• [TASK TO COMPLETE]:
Lines from the top of the entries through the line that has "You are a computer-use agent. This" must be duplicated exactly, and no others.
╭─ SOURCE MATERIAL
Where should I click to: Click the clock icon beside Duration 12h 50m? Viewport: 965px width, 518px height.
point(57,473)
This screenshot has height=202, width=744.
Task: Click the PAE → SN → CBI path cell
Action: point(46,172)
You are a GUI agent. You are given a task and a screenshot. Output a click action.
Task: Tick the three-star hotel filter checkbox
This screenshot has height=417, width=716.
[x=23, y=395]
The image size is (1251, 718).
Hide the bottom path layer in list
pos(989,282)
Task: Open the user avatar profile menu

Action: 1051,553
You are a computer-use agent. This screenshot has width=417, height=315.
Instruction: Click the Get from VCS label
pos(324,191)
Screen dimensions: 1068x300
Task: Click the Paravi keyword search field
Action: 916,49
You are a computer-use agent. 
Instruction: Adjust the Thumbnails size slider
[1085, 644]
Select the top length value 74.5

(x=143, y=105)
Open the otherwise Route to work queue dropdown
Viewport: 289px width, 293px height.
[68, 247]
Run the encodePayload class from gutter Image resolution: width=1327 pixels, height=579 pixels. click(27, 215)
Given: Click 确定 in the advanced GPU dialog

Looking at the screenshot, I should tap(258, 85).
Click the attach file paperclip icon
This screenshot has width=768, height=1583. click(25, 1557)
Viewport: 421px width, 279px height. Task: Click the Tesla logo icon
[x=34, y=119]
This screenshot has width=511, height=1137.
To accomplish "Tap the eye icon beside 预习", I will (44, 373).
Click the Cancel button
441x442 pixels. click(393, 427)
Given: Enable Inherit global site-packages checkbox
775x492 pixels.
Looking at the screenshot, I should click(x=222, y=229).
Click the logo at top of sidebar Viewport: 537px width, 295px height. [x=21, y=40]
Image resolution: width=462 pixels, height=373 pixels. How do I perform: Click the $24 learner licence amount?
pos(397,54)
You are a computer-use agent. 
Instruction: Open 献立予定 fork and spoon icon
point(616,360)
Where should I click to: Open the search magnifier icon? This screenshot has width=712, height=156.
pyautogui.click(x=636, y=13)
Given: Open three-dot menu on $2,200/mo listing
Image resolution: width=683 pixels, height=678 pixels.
╰─
• [TASK RESULT]:
Where should I click to: Click the clock icon beside Duration 12h 50m? Viewport: 965px width, 518px height.
point(57,473)
This screenshot has height=202, width=744.
Task: Click the PAE → SN → CBI path cell
Action: point(46,172)
You are a GUI agent. You are given a task and a screenshot. Output a click action.
Task: Tick the three-star hotel filter checkbox
This screenshot has height=417, width=716.
[x=23, y=395]
The image size is (1251, 718).
Hide the bottom path layer in list
pos(989,282)
Task: Open the user avatar profile menu

Action: 1051,553
You are a computer-use agent. This screenshot has width=417, height=315.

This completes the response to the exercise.